2016-08-22 09:12 AM
There was a little ruckus on the internet last week about some tools that may or may not be associated with Equation Group. Regardless of their origin, some of those tools were tested and were confirmed to do be effective. I figured that it might be an interesting training exercise to see what could be done with NetWitness packets to locate one of those exploits called ExtraBacon (which now has a Cisco CVE).
Hunting the internets for a suitable PCAP, I found one here to test with: xorcat: equationgroup
wireshark looks like this and matching the description from the blog post from xorcat we can see that the first 4 are the probe and auth disable and the last two are the auth re-enable.
Taking that pcap and writing an import script to replay it into my packet decoder to so I could see what it looks like got me this which relates to the first two line in wireshark.
So lets turn that into an application rule to warn us when we see those three snmp.oid values being queried together along with get and response actions.
t1_potential_cisco_asa_snmp_exploit_oid_request4_cve
snmp.oid='1.3.6.1.2.1.1.1.0' && snmp.oid='1.3.6.1.2.1.1.3.0' && snmp.oid='1.3.6.1.2.1.1.5.0' && action='get' && action='response'
and for the second two lines in the wireshark output
t1_potential_cisco_asa_snmp_exploit_oid_auth_disable4_cve
action='get' && action='response' && snmp.oid='1.3.6.1.2.1.1.1','1.3.6.1.4.1.9.9.491.1.3.3.1.1.5.9.95.184.67.123.122.173.53.165.165.165.165.131.236.4.137.4.36.137.229.131.197.72.49.192.49.219.179.16.49.246.191.174.170.170.170.129.247.165.165.165.165.96.139.132.36.224.1.0.0.4.53.255.208.97.195.144.144.144.144.144.144.144'
Add those to your packet decoder, alert into a metakey of your choice (I used alert)
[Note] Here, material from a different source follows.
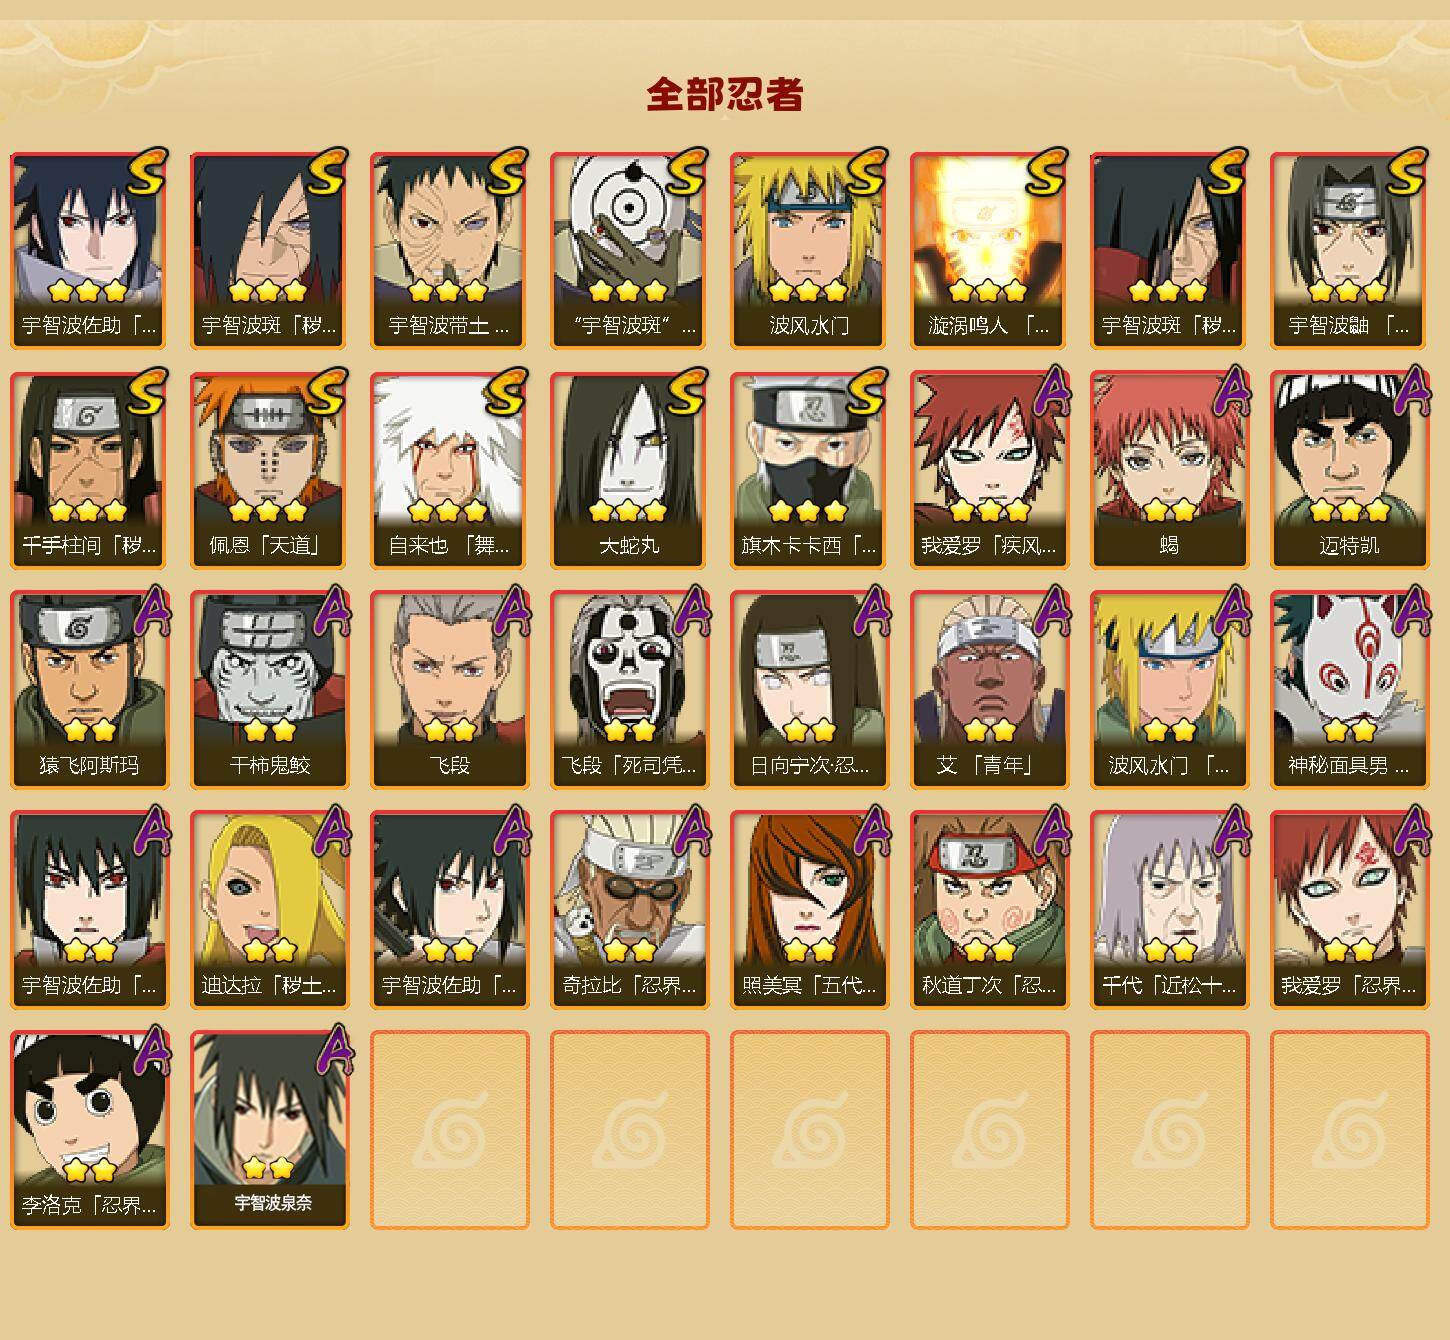Image resolution: width=1450 pixels, height=1340 pixels.
Task: Select the 神秘面具男 ninja card
Action: coord(1348,690)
Run the pcap, and check for output into the alert metakey for hits on the application rules
So it looks like we now have something to alert on for this potential exploit. Hopefully your SNMP and admin is done via a segmented management network which helps to mitigate this threat but if you don't....
What if we wanted to take this and use ESA to create a correlation rule to take these application rules and link them together ?
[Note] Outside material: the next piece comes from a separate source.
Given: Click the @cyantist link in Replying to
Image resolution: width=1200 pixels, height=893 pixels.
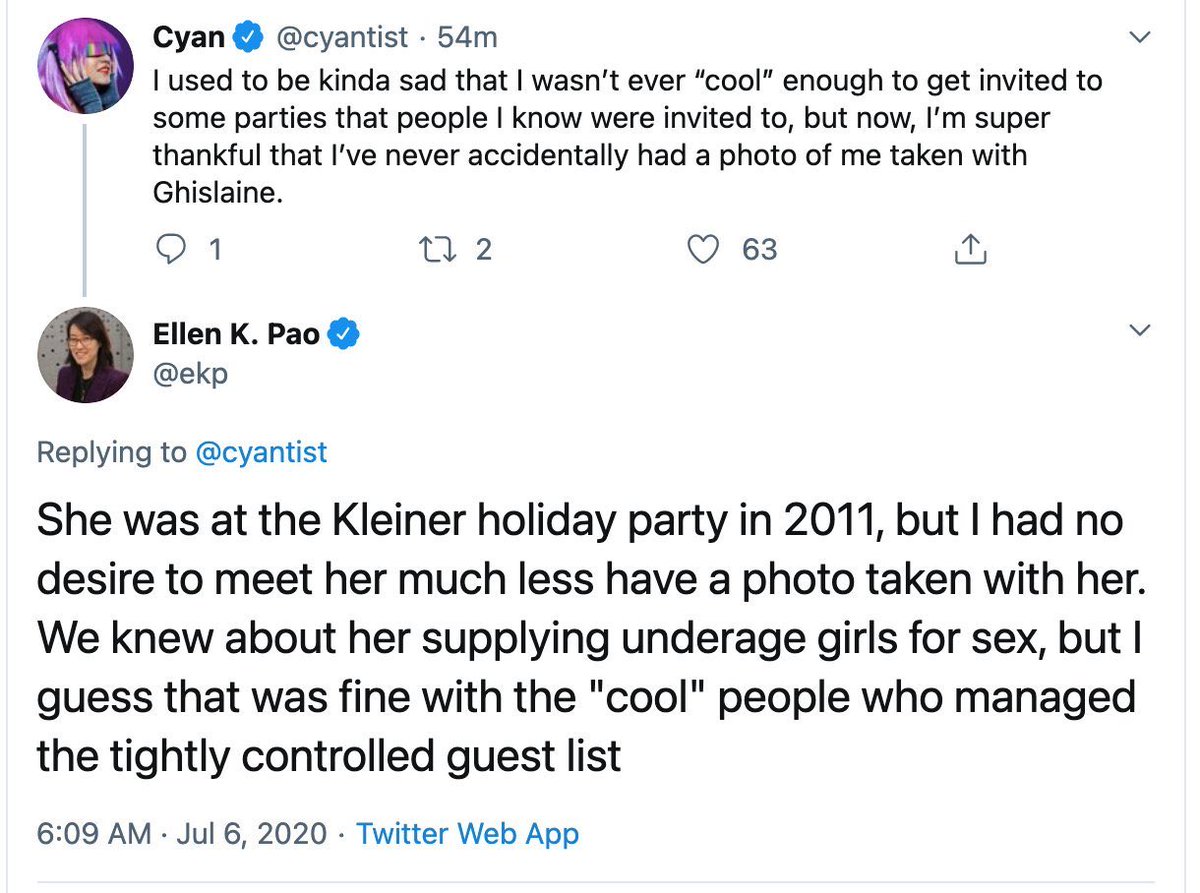Looking at the screenshot, I should (262, 452).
which looks for the probe snmp command followed by the exploit snmp command for the same ip.src within one minute. You could choose to alert as a cef log message to either NetWitness Logs or another SIEM product for further correlation, alerting or archiving.
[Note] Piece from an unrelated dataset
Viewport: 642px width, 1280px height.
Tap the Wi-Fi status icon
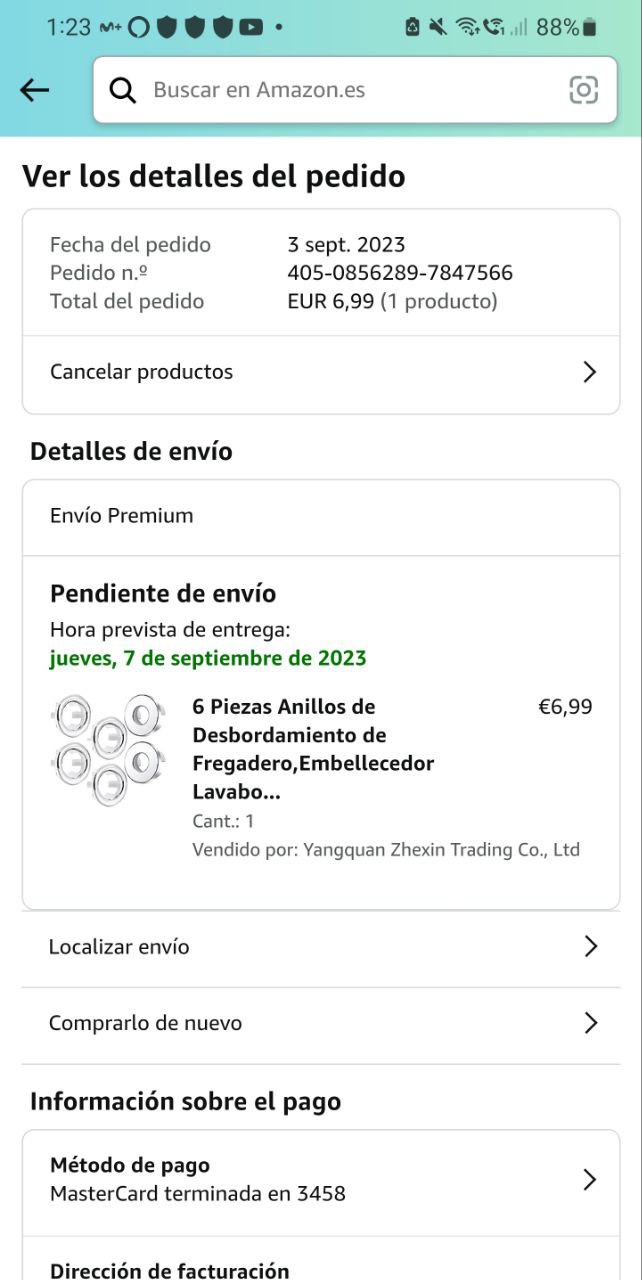click(466, 27)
How have you implemented alerting for this expoit ? discuss below ...
2016-08-22 07:43 PM
Great post Eric.
I have just added this to a production system and will update if I run across any hits.
I would point out to others looking to implement these alerts, you need to make sure you have the SNMP_lua parser installed from Live as well as making the snmp.oid key searchable by adding the following to your index-concentrator-custom.xml file on your concentrator(s):
<key description="SNMP OID" level="IndexValues" name="snmp.oid" format="Text" valueMax="1000000"/>
2016-08-22 08:37 PM
SNMP OID only needs to be indexed at values if you want to do drills and perform more than exists type queries (snmp.oid = 1.2.3.4.5 for example). For this use case the application rule doesn't require that key to be indexed to perform the matching on those particular OID values.
That is the beauty of application rules, you can access and perform logic on keys that are otherwise not indexed (and maybe for good performance reasons you wouldn't want to index certain keys that might be useful for specific application rules).